● Problem details:
Copy out every line from the one containing "icon beside turnOn()" down to the one containing "This screenshot has height=1400, width=2241.", both included, with no changes.

— START Dataset entries —

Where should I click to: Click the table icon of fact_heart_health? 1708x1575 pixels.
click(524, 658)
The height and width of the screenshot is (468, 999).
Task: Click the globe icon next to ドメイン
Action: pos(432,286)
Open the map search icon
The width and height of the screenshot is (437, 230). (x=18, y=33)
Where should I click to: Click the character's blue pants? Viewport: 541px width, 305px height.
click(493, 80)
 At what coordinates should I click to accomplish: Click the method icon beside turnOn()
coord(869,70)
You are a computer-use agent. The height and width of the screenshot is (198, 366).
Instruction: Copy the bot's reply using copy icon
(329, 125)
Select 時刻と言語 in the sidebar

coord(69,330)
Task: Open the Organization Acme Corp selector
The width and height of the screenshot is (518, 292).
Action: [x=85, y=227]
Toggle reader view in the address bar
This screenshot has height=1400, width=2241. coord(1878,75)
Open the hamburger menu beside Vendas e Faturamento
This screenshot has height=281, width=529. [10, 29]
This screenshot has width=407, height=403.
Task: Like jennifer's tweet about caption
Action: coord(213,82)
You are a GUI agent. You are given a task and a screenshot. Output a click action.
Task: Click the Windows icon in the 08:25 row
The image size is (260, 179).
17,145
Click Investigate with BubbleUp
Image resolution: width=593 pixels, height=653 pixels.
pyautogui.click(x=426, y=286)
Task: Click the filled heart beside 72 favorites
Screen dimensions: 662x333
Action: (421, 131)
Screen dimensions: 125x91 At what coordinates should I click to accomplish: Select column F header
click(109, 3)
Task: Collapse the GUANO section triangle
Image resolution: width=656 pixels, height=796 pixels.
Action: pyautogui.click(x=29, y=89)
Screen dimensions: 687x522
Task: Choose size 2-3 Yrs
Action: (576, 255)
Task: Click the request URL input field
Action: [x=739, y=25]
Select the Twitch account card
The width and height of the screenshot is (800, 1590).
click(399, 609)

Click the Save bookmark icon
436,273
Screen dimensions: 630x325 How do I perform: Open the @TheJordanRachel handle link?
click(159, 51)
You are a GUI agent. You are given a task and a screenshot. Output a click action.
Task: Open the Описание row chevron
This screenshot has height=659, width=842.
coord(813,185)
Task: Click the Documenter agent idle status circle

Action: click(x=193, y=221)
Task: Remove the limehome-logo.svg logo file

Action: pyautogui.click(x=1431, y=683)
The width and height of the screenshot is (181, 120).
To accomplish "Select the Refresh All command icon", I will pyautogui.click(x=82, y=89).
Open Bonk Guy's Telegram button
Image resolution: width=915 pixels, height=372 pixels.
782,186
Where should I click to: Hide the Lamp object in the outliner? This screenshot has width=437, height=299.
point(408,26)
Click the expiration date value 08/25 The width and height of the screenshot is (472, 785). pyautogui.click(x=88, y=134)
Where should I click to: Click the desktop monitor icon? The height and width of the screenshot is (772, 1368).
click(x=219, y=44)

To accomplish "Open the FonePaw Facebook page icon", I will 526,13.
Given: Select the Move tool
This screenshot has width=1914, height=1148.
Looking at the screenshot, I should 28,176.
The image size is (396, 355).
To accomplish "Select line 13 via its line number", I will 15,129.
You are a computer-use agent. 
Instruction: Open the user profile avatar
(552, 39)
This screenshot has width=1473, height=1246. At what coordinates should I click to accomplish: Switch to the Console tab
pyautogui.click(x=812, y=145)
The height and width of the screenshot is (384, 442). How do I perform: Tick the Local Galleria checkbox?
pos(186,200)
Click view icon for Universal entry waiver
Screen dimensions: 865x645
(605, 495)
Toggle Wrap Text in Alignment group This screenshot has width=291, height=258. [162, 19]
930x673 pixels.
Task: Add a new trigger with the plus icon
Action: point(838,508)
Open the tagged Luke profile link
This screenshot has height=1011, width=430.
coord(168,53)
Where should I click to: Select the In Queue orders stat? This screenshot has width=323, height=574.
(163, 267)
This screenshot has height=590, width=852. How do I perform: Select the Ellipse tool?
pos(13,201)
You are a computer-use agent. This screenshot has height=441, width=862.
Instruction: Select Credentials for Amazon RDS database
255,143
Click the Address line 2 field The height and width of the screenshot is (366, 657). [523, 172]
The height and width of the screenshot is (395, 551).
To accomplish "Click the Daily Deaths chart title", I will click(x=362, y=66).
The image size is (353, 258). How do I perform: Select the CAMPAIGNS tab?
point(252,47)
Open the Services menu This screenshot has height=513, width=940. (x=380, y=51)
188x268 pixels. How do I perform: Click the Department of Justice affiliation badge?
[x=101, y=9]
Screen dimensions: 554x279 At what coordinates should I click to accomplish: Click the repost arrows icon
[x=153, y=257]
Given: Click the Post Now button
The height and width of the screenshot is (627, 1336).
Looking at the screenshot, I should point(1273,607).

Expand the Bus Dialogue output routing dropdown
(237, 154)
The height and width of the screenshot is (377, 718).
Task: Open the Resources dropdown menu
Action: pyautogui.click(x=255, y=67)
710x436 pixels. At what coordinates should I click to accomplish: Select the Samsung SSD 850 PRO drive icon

— END Dataset entries —

● Exercise result:
 At what coordinates should I click to accomplish: Click the method icon beside turnOn()
coord(869,70)
You are a computer-use agent. The height and width of the screenshot is (198, 366).
Instruction: Copy the bot's reply using copy icon
(329, 125)
Select 時刻と言語 in the sidebar

coord(69,330)
Task: Open the Organization Acme Corp selector
The width and height of the screenshot is (518, 292).
Action: [x=85, y=227]
Toggle reader view in the address bar
This screenshot has height=1400, width=2241. coord(1878,75)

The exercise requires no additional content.